Stubbing Out Cigarette Use
Smoking has been quite the hot topic recently, especially since the FDA released photos of the new (very) graphic warning labels for cigarette boxes. Media outlets have published the results of multiple new smoking-related studies - and the news isn't one bit good. Many cities, towns, and college campuses are also adding to the anti-smoking frenzy by proposing smoking bans that would prevent smokers from lighting up in public places. Today, we'll take a look at the latest findings on smoking and at the ways anti-smoking advocates are trying to help American smokers quit.
The Latest on the Effects of Smoking
Thirdhand Smoke: Thirdhand smoke is defined as "the gases and particles that cling to clothing, hair, furniture, walls and other surfaces long after a cigarette is stubbed out...the smoke you don't see, but that your nose tells you is there." While indoor ventilation may remove about half of the cigarette's particulate matter, it leaves behind tar, oil, and wax compounds, building up "a giant reservoir of cancer-causing compounds on every surface." Further, smoking does not need to take place indoors to deposit this matter on surfaces - the smokers themselves carry the thirdhand smoke inside (Peeples, 2011).
Moving Ratings Policy Change: A proposed policy would "allow leading movie characters to accurately portray people who smoke cigarettes, but would assign adult ratings to movies in which nameless, faceless background characters smoke, unless they are scripted to speak against smoking." This proposed policy came about through an attribution of 390,000 new youth smokers to film's portrayal of smoking without consequences. The policy creators claim that this change would prevent 200,000 new youth smokers per year and save 120,000 lives per year (Newswise, 2011).
Women's Health: A large-scale European study "found that the harmful effects of tobacco smoke on atherosclerosis, one of the driving forces of cardiovascular disease, are greater in women than in men." The study results showed that there is a higher correlation between tobacco exposure and thickened carotid arterial walls for women than men (The Times of India, 2011). Recent research has also shown a tie between smoking and increased sex hormones in older women. An increase in sex hormones testosterone and estrogen can lead to breast cancer, diabetes, and other diseases. Fortunately, women who stop smoking are able to reduce sex hormone levels and, therefore, reduce the related comorbidity risks (Boyles, 2011; Mitchell, 2011).
Bladder Cancer: In a study of 450,000 participants, "the NIH found that smokers were four times more likely to develop bladder cancer than non-smokers, compared to a threefold risk found in earlier studies." The researchers attribute the increase in cancer likelihood to a change in cigarette composition over the years, possibly increasing concentrations of carcinogens associated with bladder cancer (Longley, 2011).

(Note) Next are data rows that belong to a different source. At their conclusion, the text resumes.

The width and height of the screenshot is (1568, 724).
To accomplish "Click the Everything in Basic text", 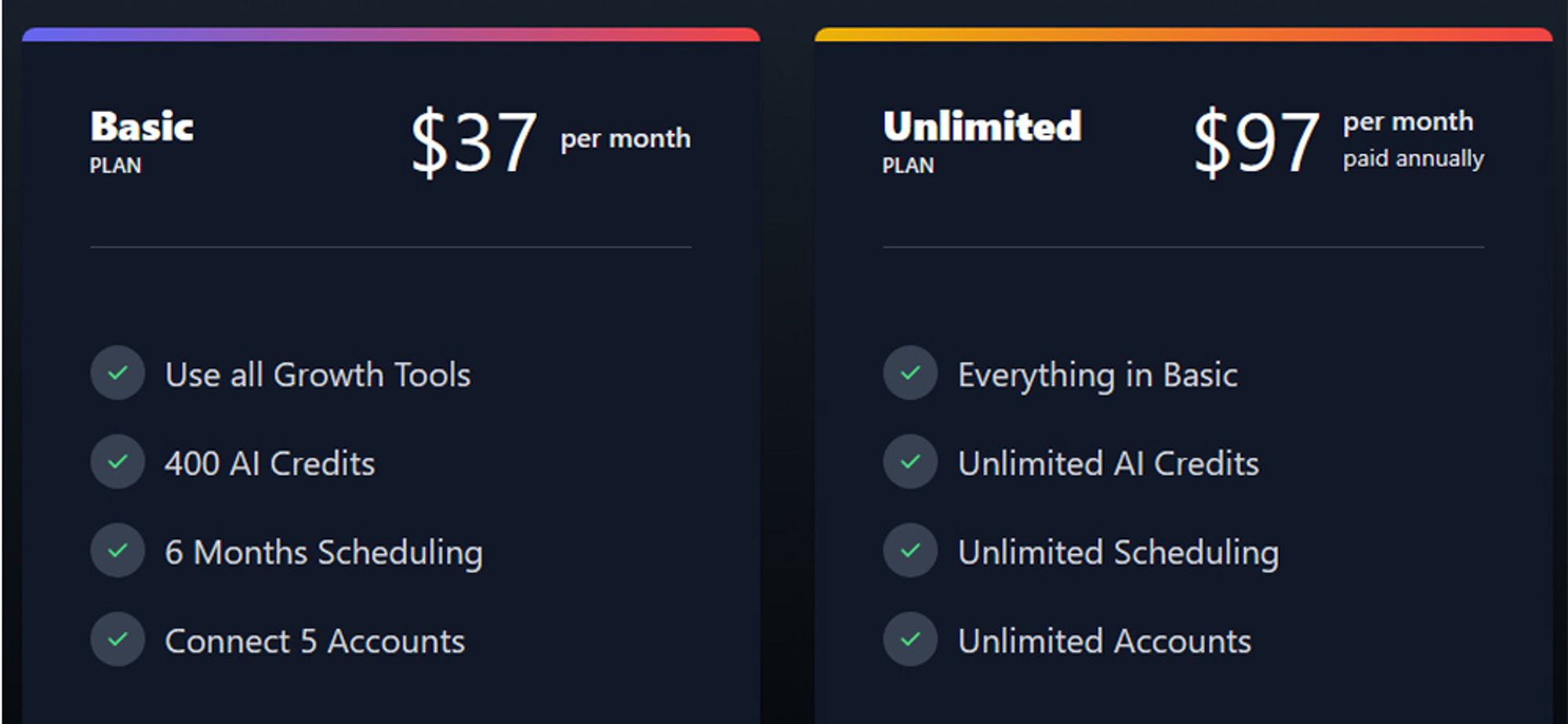I will pos(1098,376).
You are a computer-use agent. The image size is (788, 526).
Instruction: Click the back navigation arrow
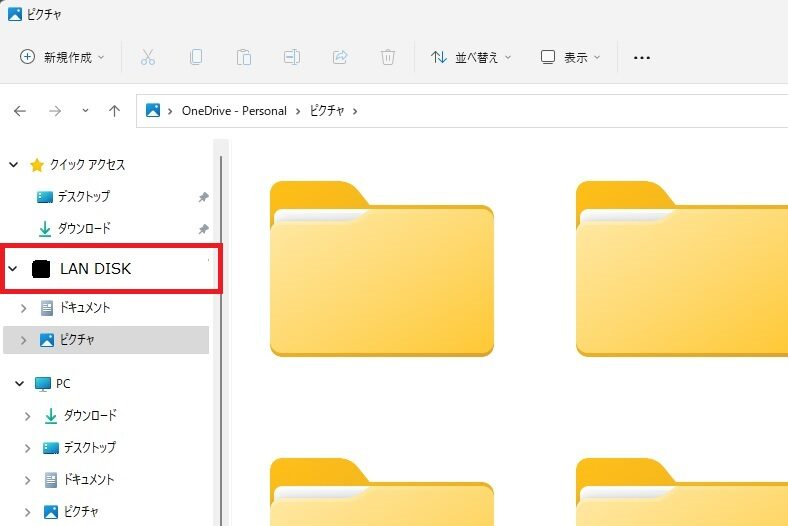click(x=20, y=111)
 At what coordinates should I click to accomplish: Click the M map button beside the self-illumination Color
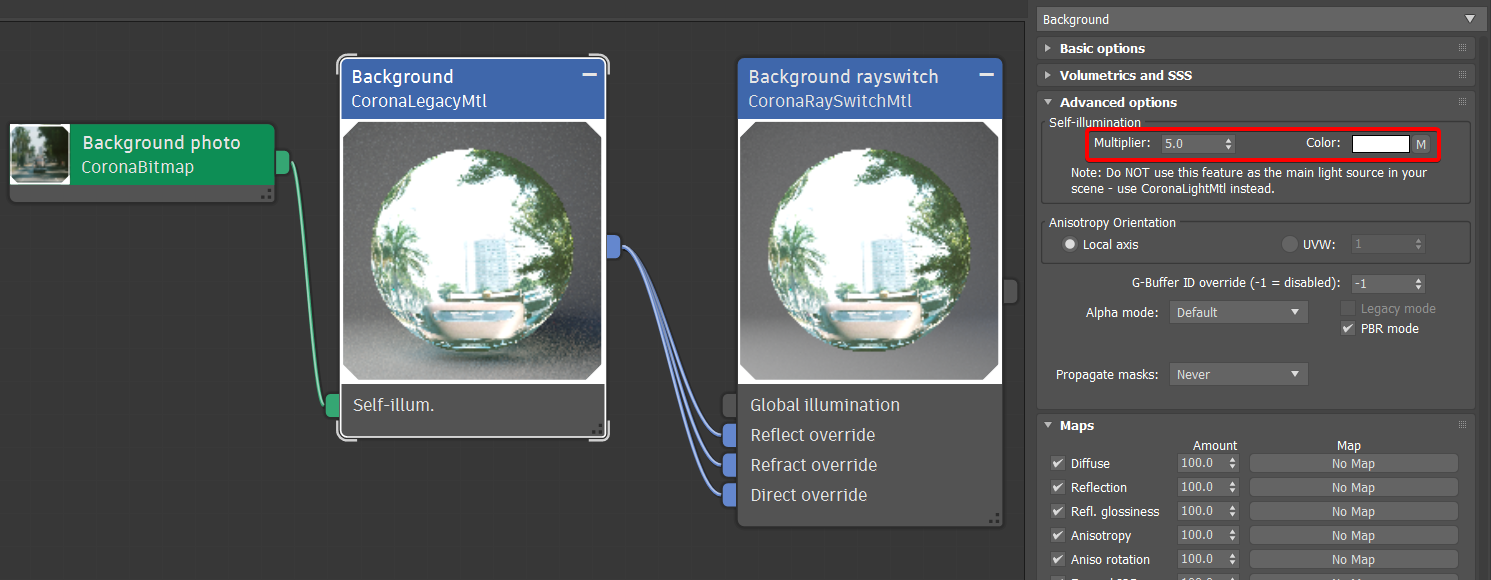pyautogui.click(x=1421, y=143)
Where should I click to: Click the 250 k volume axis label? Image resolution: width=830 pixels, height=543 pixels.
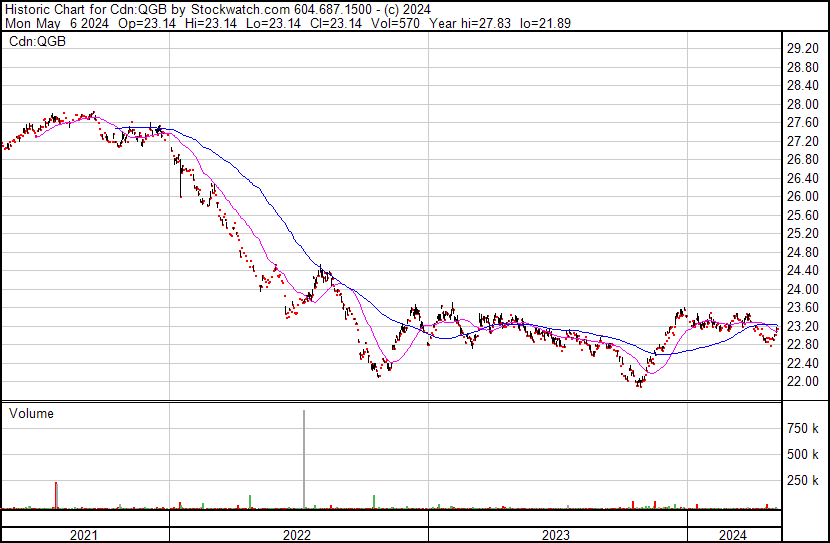(805, 480)
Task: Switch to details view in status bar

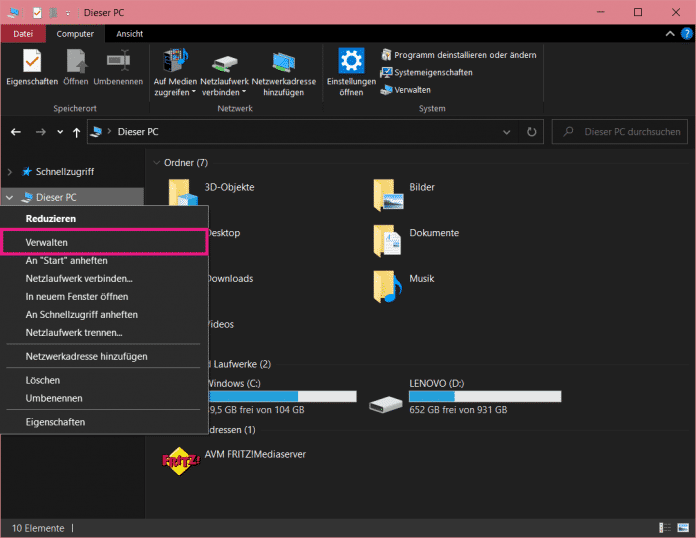Action: (666, 528)
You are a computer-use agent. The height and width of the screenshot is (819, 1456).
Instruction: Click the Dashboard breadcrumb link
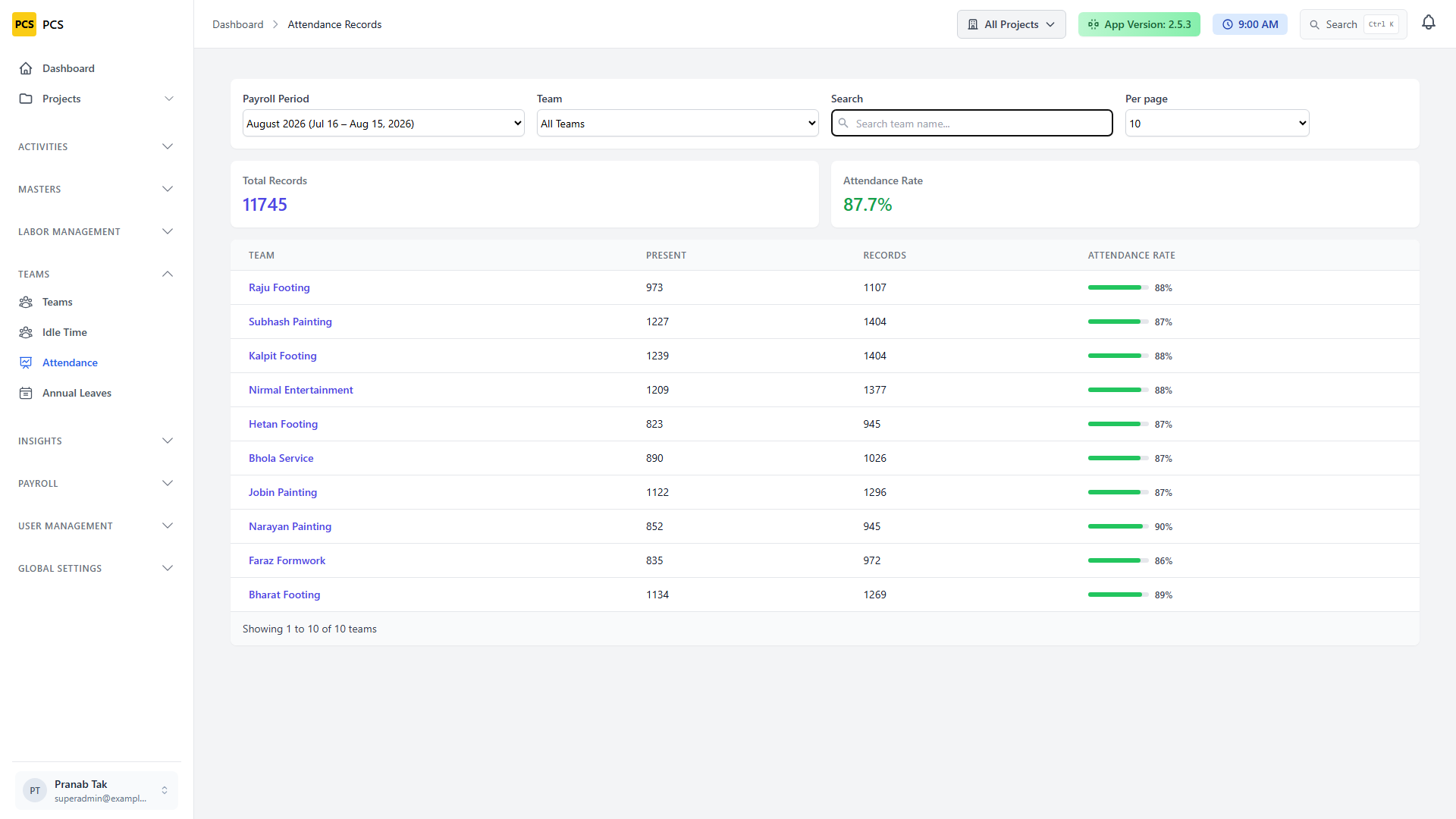pyautogui.click(x=237, y=24)
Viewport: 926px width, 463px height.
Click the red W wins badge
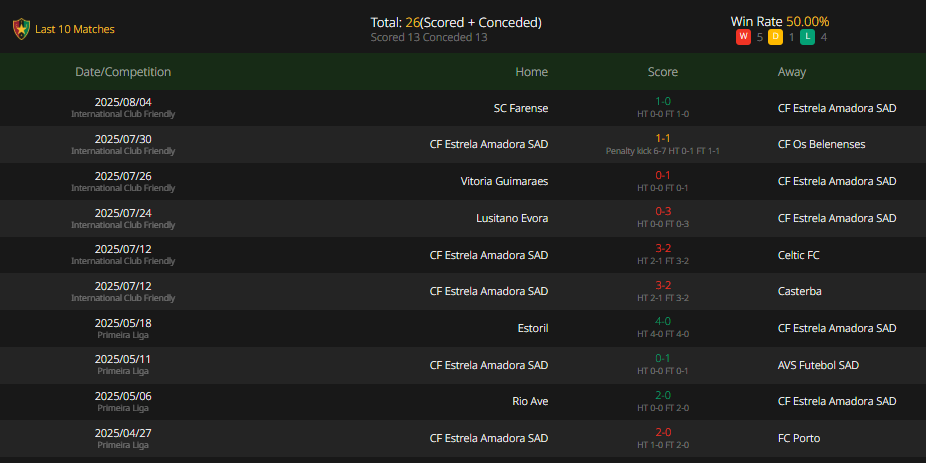pos(743,38)
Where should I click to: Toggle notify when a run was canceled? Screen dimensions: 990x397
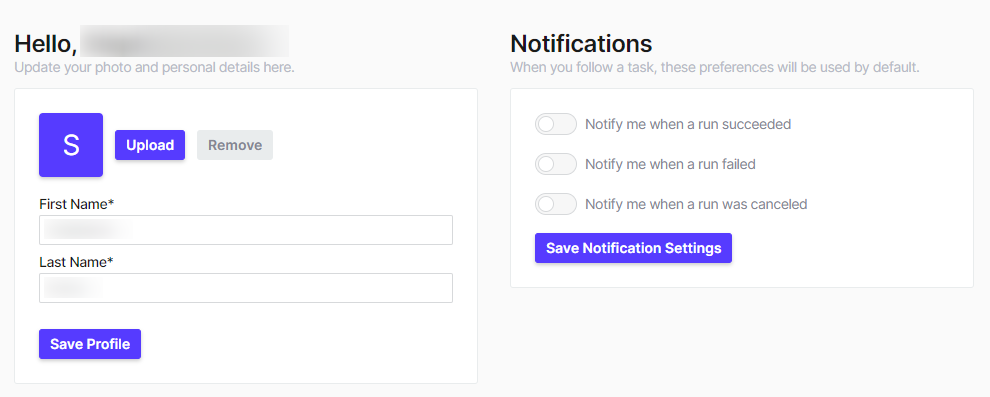click(556, 204)
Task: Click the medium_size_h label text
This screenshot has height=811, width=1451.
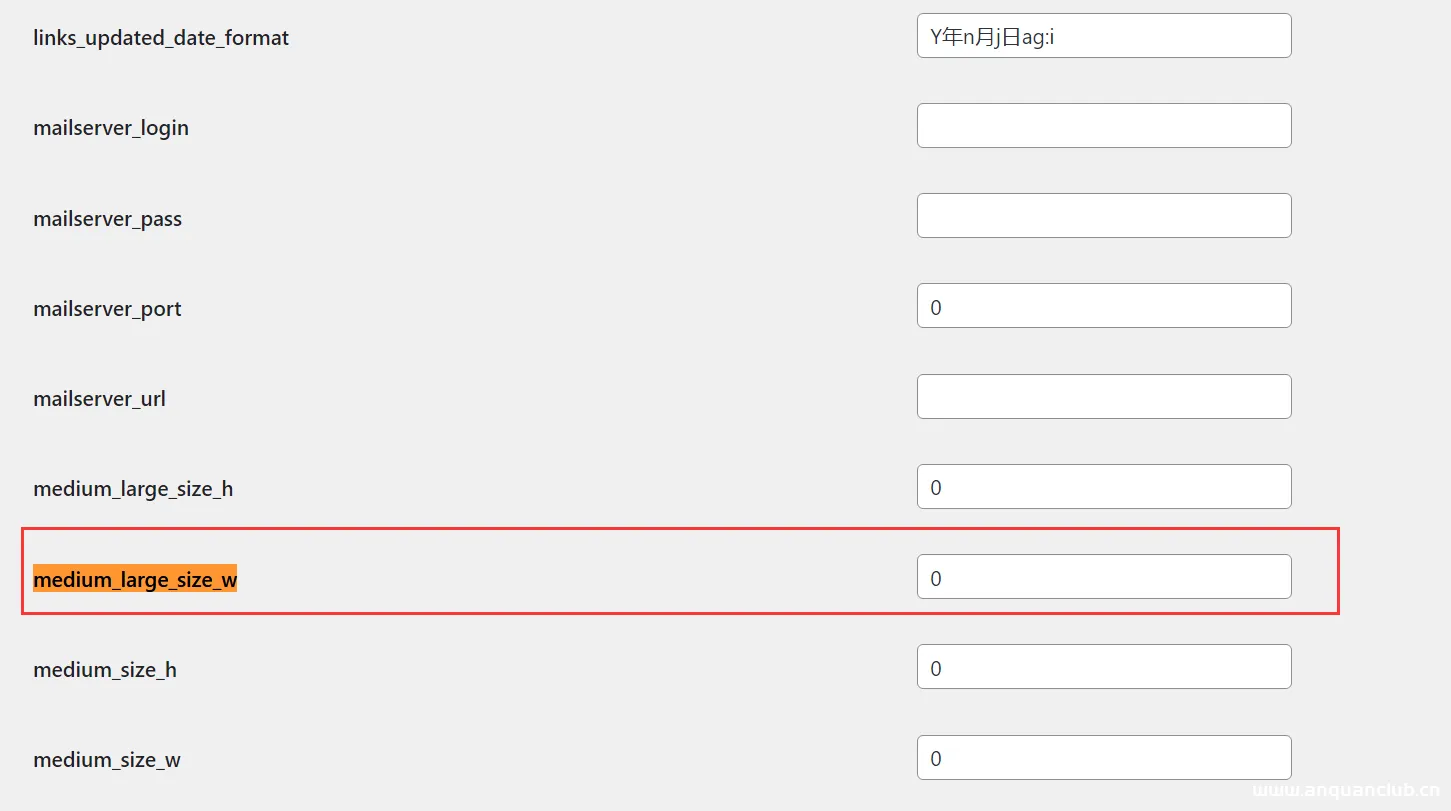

Most people are aware that smoking is "bad" for them and that it can lead to cancer, emphysema, and other respiratory conditions. It's thought that one's lack of kicking the smoking habit is less about ignorance of the harmful effects and more about the inability to quit because of psychological, social, and emotional reasons. Smoking is part of a daily routine, it has it's own significant place in a smoker's life. It also may be used as a tool to relieve anxiety or pass time.
Some newer smoking cessation programs and advocacy campaigns are focusing on ways to help smokers quit rather than educating them about what they already understand. Some cessation methods, such as electronic cigarettes, focus on replacing the smoking action with something less harmful. However, policy change has recently been a popular way to encourage smokers to quit, but it is fraught with issues, such as infringement on smokers' personal freedoms.
Sometimes unintended effects of policy and campaigns may affect public health in unexpected ways. In a 2011 study published in the American Journal of Public Health, researchers found a price-related overall decline in the use of cigarettes by young African-Americans from the 1970s-1990s. Though this policy/price change affected cigarette use, it did not stop the population from turning to "forms of tobacco, alcohol and other drugs" (MSN, 2011a). Policy changes, such as bans on smoking on certain college campuses or in certain towns may produce similar unintended effects, especially considering the research that shows smoking cessation being even more difficult for those with other addictions (MSN, 2011b).